Please write out, exactly as given, every line of the entries below up to and including the line with "Task: Expand installation".

-- GIVEN INFORMATION follows --

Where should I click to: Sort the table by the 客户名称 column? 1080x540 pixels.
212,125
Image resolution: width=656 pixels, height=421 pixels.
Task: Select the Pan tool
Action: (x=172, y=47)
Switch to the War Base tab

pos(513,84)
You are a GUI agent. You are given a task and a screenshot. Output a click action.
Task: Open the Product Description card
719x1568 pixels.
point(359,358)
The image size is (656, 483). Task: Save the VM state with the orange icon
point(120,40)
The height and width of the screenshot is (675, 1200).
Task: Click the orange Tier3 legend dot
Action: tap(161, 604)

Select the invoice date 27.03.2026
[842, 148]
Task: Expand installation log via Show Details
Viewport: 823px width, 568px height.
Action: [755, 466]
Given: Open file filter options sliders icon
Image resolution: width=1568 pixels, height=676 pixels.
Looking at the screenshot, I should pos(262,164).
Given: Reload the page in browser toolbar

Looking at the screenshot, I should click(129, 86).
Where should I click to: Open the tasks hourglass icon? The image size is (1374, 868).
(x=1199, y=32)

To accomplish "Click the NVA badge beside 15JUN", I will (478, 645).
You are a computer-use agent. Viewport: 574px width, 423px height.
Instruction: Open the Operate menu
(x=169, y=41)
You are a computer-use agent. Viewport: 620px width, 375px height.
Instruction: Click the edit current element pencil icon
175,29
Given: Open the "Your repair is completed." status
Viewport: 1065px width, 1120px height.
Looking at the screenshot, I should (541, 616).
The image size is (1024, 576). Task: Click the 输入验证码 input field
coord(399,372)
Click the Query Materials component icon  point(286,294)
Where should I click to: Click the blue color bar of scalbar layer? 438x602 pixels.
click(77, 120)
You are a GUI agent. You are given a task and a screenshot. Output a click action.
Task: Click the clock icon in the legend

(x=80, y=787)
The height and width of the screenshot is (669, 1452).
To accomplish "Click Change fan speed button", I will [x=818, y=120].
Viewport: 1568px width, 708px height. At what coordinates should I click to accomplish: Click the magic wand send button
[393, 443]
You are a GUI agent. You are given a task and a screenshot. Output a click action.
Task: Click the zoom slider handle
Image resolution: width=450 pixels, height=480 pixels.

-- GIVEN INFORMATION concluded --

● RESULT FOR THIS TASK
Where should I click to: Sort the table by the 客户名称 column? 1080x540 pixels.
212,125
Image resolution: width=656 pixels, height=421 pixels.
Task: Select the Pan tool
Action: (x=172, y=47)
Switch to the War Base tab

pos(513,84)
You are a GUI agent. You are given a task and a screenshot. Output a click action.
Task: Open the Product Description card
719x1568 pixels.
point(359,358)
The image size is (656, 483). Task: Save the VM state with the orange icon
point(120,40)
The height and width of the screenshot is (675, 1200).
Task: Click the orange Tier3 legend dot
Action: tap(161, 604)

Select the invoice date 27.03.2026
[842, 148]
Task: Expand installation log via Show Details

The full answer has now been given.